Exercise description:
Give back only the line containing "Switch to the HTML" and every line after it through the end of the data below, transcribed exactly.

[[ Provided data open ]]

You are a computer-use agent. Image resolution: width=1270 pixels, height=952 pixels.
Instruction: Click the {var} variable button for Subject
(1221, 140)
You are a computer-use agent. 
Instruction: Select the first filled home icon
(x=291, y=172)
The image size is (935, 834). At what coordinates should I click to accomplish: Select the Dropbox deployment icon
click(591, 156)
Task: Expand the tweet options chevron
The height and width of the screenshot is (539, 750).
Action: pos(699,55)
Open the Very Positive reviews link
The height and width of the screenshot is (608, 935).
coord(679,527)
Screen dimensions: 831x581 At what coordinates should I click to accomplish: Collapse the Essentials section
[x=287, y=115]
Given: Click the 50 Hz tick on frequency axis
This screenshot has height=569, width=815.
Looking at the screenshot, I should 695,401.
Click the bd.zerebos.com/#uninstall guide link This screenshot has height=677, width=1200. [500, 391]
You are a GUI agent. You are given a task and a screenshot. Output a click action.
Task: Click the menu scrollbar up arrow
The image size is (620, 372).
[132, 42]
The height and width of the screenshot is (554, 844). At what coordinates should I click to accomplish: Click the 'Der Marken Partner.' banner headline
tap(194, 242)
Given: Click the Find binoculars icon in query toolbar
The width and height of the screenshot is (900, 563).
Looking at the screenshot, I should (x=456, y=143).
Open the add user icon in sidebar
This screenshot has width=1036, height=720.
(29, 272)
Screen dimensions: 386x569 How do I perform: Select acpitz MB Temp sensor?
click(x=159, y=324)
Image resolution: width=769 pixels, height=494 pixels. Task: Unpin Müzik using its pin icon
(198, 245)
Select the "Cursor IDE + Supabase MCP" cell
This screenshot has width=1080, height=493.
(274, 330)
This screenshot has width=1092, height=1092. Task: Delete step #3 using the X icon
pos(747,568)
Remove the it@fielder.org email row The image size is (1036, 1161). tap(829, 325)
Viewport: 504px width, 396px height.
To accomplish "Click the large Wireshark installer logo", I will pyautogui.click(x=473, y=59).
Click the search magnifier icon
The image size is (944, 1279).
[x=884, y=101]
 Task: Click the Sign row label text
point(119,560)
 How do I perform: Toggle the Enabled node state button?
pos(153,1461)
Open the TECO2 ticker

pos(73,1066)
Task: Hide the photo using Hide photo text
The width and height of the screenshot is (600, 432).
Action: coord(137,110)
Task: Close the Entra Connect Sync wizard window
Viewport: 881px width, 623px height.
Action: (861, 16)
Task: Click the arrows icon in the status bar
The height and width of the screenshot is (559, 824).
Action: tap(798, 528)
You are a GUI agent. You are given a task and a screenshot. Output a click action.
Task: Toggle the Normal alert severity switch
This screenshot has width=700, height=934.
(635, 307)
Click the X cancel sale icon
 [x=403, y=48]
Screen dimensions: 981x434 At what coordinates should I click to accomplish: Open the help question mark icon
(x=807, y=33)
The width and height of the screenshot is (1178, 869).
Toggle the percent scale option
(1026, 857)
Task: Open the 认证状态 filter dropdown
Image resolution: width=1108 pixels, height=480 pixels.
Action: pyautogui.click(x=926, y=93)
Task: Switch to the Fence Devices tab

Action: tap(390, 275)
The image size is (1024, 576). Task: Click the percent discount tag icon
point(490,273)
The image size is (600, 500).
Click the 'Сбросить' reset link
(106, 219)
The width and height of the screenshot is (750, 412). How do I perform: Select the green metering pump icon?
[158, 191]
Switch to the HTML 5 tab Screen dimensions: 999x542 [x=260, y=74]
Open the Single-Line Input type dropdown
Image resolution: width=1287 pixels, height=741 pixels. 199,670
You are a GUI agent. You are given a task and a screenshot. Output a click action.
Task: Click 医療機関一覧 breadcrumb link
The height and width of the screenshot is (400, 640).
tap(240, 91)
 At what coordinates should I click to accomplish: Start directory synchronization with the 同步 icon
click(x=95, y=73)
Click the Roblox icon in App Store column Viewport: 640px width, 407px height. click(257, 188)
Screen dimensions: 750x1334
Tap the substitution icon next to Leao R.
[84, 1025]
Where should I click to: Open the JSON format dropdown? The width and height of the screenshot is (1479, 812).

[[ Provided data closed ]]

Task output:
Switch to the HTML 5 tab Screen dimensions: 999x542 [x=260, y=74]
Open the Single-Line Input type dropdown
Image resolution: width=1287 pixels, height=741 pixels. 199,670
You are a GUI agent. You are given a task and a screenshot. Output a click action.
Task: Click 医療機関一覧 breadcrumb link
The height and width of the screenshot is (400, 640).
tap(240, 91)
 At what coordinates should I click to accomplish: Start directory synchronization with the 同步 icon
click(x=95, y=73)
Click the Roblox icon in App Store column Viewport: 640px width, 407px height. click(257, 188)
Screen dimensions: 750x1334
Tap the substitution icon next to Leao R.
[84, 1025]
Where should I click to: Open the JSON format dropdown? The width and height of the screenshot is (1479, 812).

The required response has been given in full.